Davor's expression didn't shift. "You're also a risk."
"I'm always a risk," the jackalope said simply. "But so is sitting on talent because you don't like where it came from."
Alex exhaled, frustration barely contained. He turned toward the two beside him.
"Leave us," he said.
Davor hesitated, then nodded. He and Marell exited without a word.
Alex turned back to the jackalope.
"You've got five minutes. Convince me not to throw you in the deepest pit I can find."
The jackalope stared back, calculating.
"I've run information through six districts. I know which instructors are laundering test scores and which Houses are prepping illegal scholarships. I know your team's drop points, and I could've exposed two of them yesterday. But I didn't."
Alex crossed his arms. "Because you're generous?"

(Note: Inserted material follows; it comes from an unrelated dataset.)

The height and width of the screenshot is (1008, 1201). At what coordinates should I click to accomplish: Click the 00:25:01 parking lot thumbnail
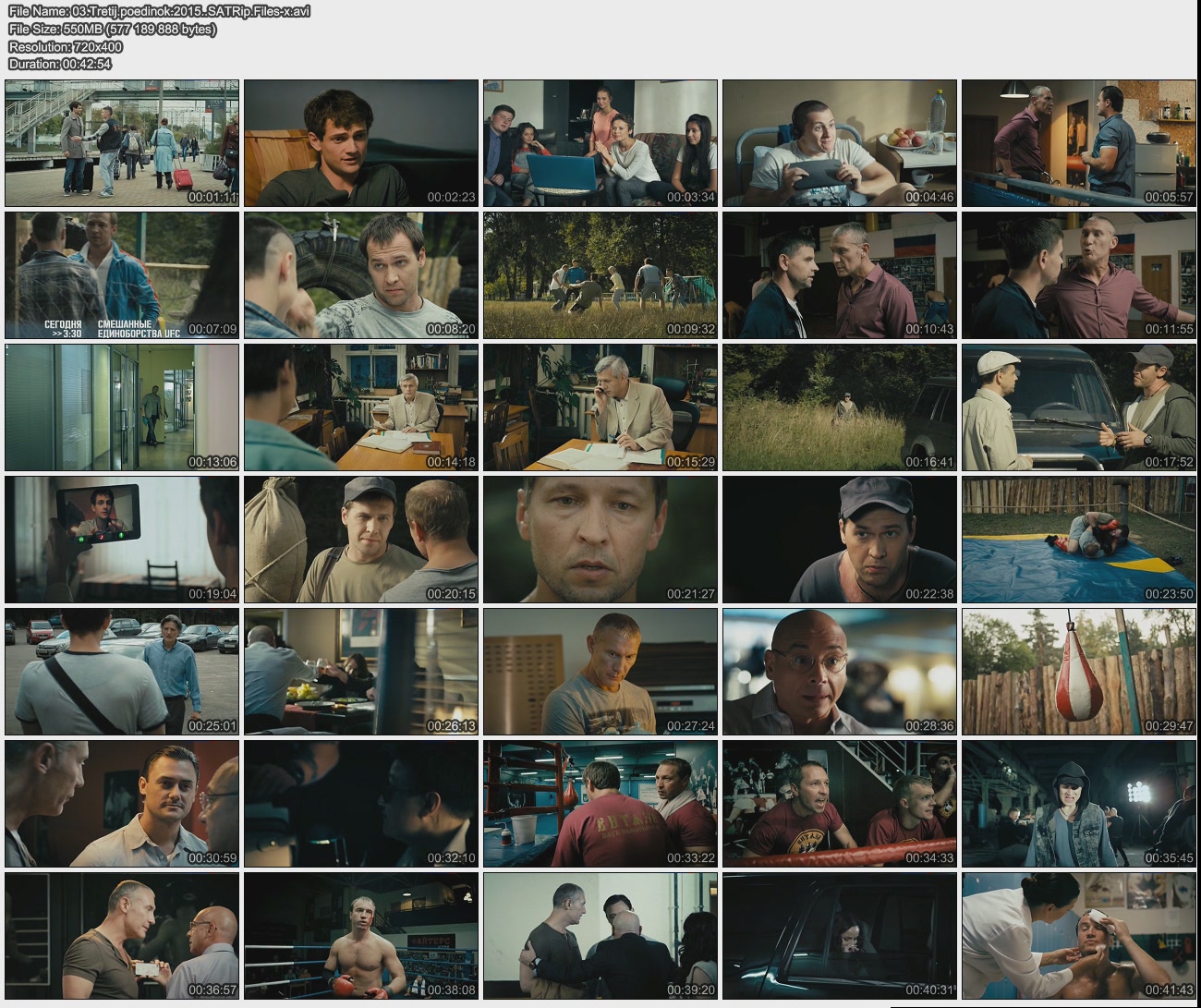click(122, 672)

"Because I want in. You're building something different. Not just survival. Leverage. Strategy. Something that might actually hold."
"And why should I believe that isn't another act?"
"Because I just handed you leverage on me, and I'm still here. That's the deal."
Alex didn't respond right away. He paced once, quietly, then turned and leaned in closer.
"I'll get your background scrubbed. I'll dig until I know every buried job and blacklisted contract you've ever touched. If even one of them risks my people, I will burn every safehouse in the slums to find you."
"Fair," the jackalope said. "Wouldn't expect less."
Alex moved toward the door.
Behind him, the jackalope called out, "So what now?"
Alex paused, glanced over his shoulder, and said flatly:
"I have your file. I know what you are. You're not just a runner. You're a chimera of rabbit and antelope origin, bound to multiple mana fields and inherently unstable near distortion magic. That alone makes you both useful and dangerous."
The jackalope blinked. "You read fast."
Alex sighed, rubbing the bridge of his nose.
"Great. Another unstable chimera in my faction."
Then he walked out.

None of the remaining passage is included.